参加した生徒は、左官職人の道具を手に持ったり、ガラス工事で使うガラスが割れないかをハンマーで叩いて試したりした。また、とび職が10キロもの装備を身に着けていることも教わった。こうした生の声や体験は、インターネットで調べるだけでは決して得られないものだ。
原氏は、建設業の仕事を「身近に親戚などがいない限り、具体的に何をしているか見えにくい」と指摘。だからこそプロの生の声は、「中学2年生の職場体験学習への橋渡しとしても、価値がある」と強調した。
授業を受けた生徒の感想からは、建設業に対するイメージが大きく変わったことがうかがえた。
或る生徒は「身近に感じていない職業ばかりだったけれど、陰で生活を支えてくれていて、災害からも身を守ってくれていることを知った」とコメントし、自分たちの日常や安全が建設業に従事する人々に支えられていることを実感したようだ。

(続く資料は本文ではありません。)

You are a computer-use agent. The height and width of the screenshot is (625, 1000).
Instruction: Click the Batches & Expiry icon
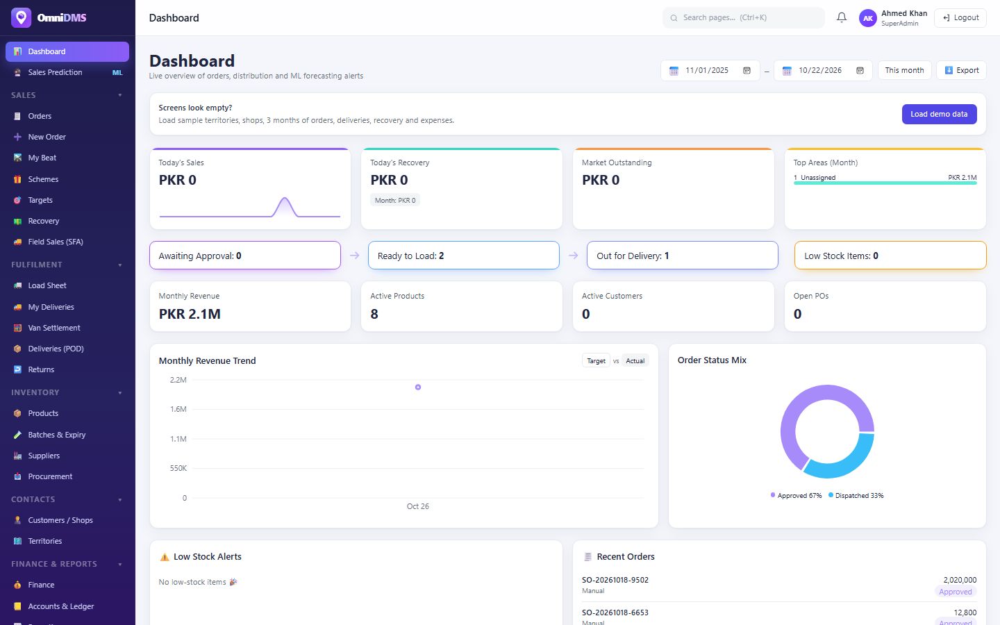pyautogui.click(x=17, y=435)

他の生徒は「1社だけで全部やっていると思っていたけれど、たくさんの会社が関わっていることに驚いた」という声も聞かれた。「今はまだ将来が見えていないけれど、将来に関われたらいいなと思う」と口にする生徒もおり、今回のプログラムがキャリア形成の刺激になったことが分かる。
清水建設とディップ、そして協力会社が一体となって作り上げた今回のキャリア教育授業は、建設業界の「今」を中学生の心に深く刻み込んだ。「情報のデジタル化が進むからこそ、本物の体験と対話が重要になる」という原氏の言葉通り、職人たちの熱い語りと道具に触れた感覚は、建設業界の今を中学生に伝え、生徒たちの職業観を広げる糧となっただろう。

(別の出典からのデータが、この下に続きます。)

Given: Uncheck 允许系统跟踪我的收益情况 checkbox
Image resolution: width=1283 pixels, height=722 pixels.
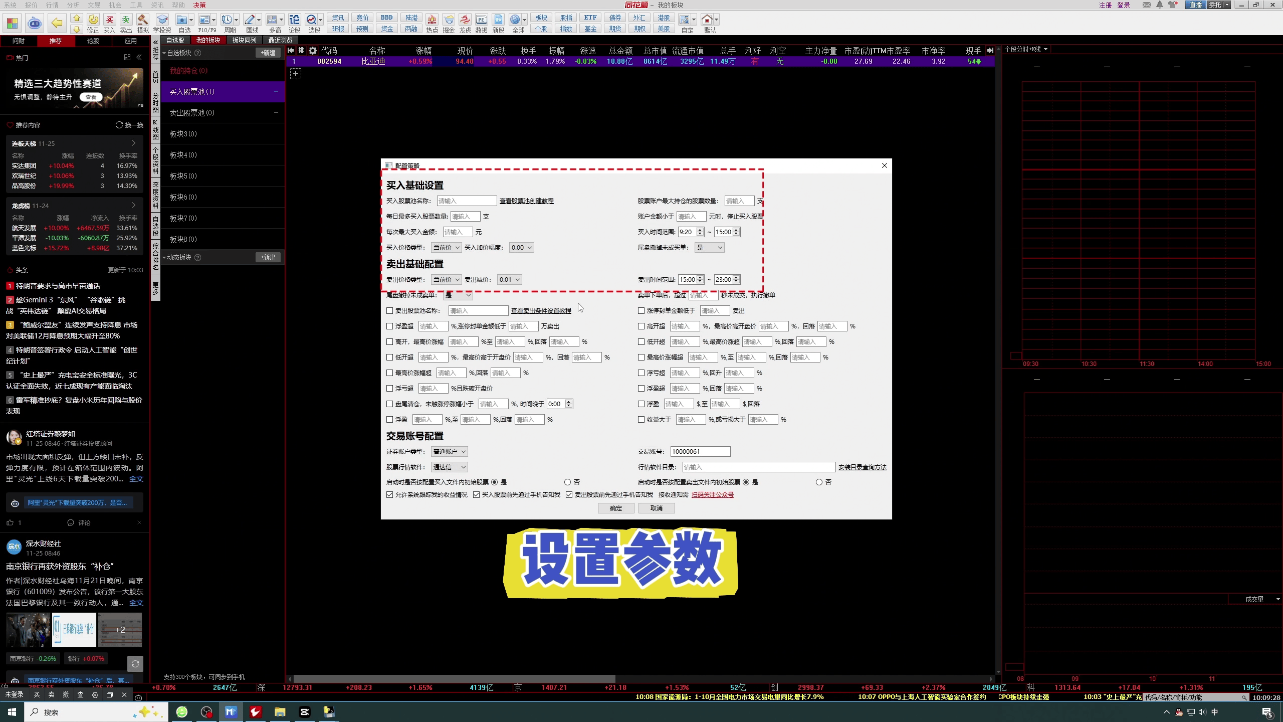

キャリア教育授業「見る、知る〜建設の世界〜」は、未来の建設業界を支える「種まき」として、3K(キツイ、汚い、危険)のイメージを払しょくし、現場の熱を将来の担い手となってくれる若き芽たちへ確実に伝えた。清水建設の岡田氏は「今後もこうしたリアルな見る、知る機会を他地域や小学生などへも広げていきたい」と意気込みを語った。